### To do:
Exactly the lines from the line that has "Image resolution: width=943" through the final line below are to be retyped, and the pictures are not.

### The data:
══════

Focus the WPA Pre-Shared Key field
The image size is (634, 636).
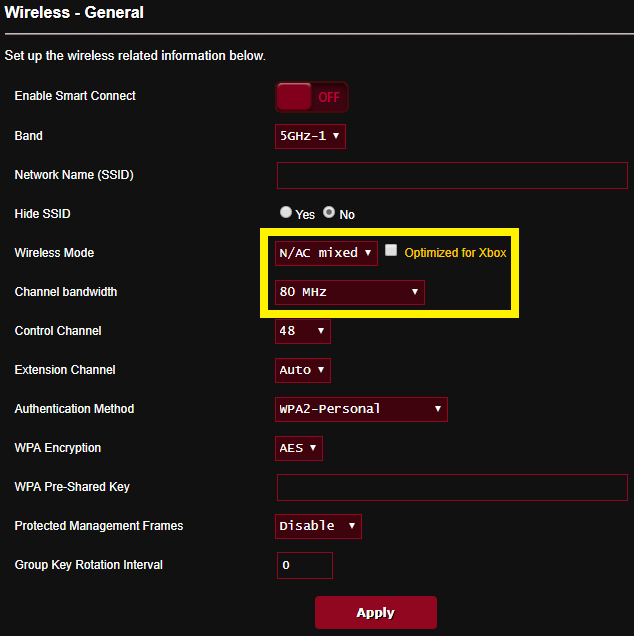451,487
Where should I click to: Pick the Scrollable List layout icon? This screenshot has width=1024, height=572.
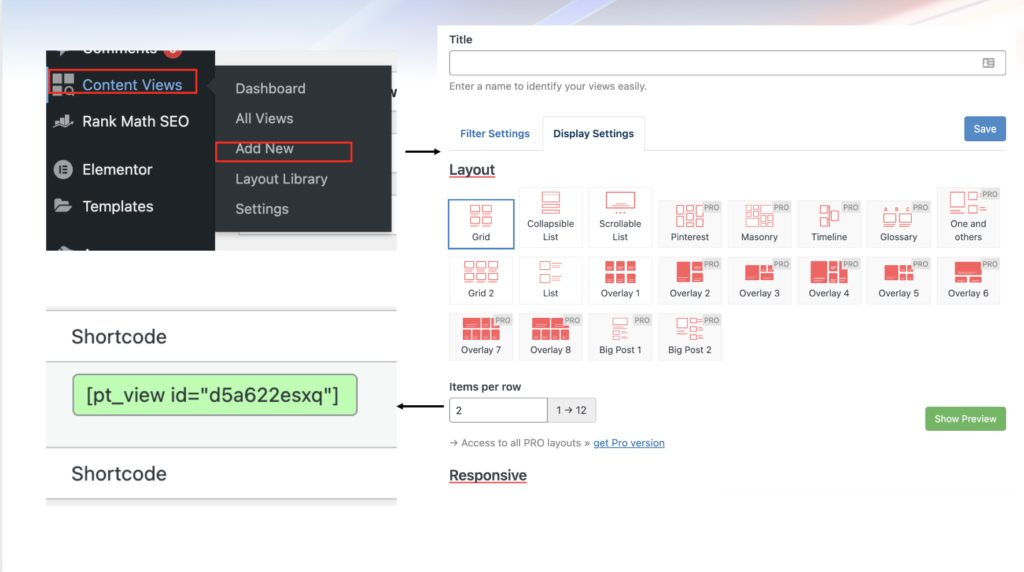pyautogui.click(x=620, y=202)

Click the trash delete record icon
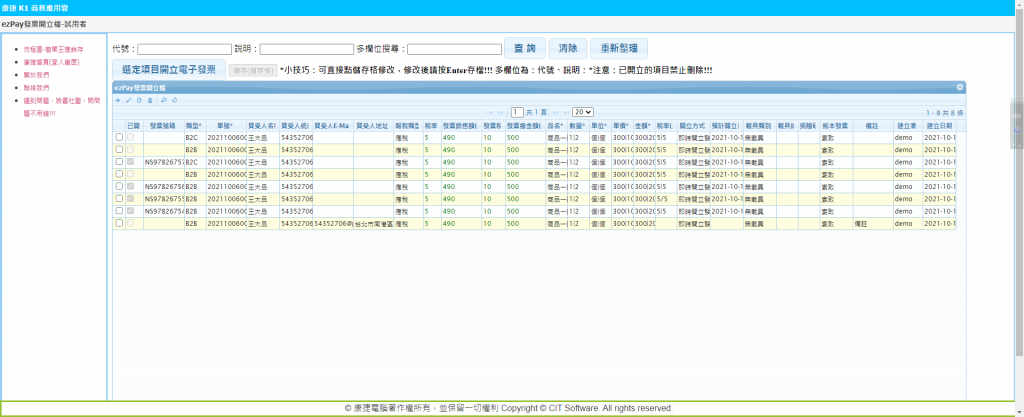150,100
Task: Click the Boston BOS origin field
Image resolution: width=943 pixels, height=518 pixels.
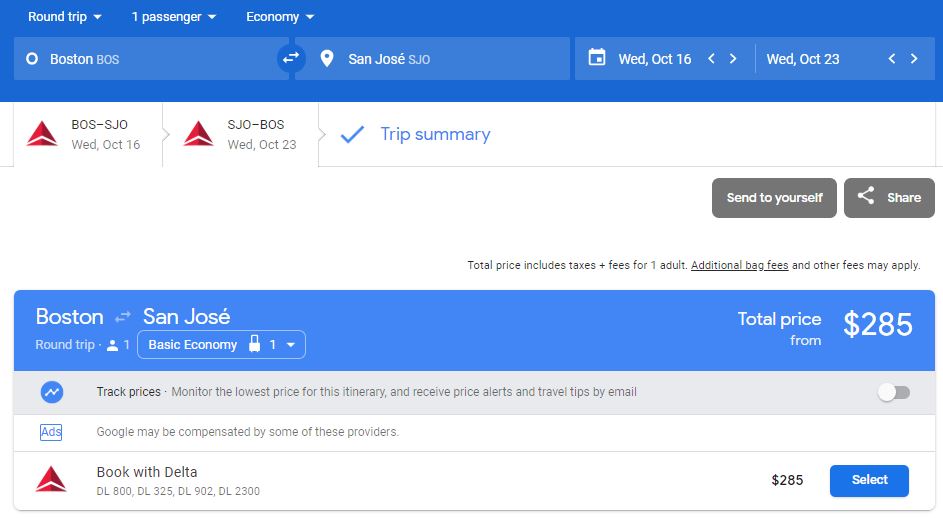Action: coord(140,59)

══════

### Result of the exercise:
Image resolution: width=943 pixels, height=518 pixels.
Action: coord(140,59)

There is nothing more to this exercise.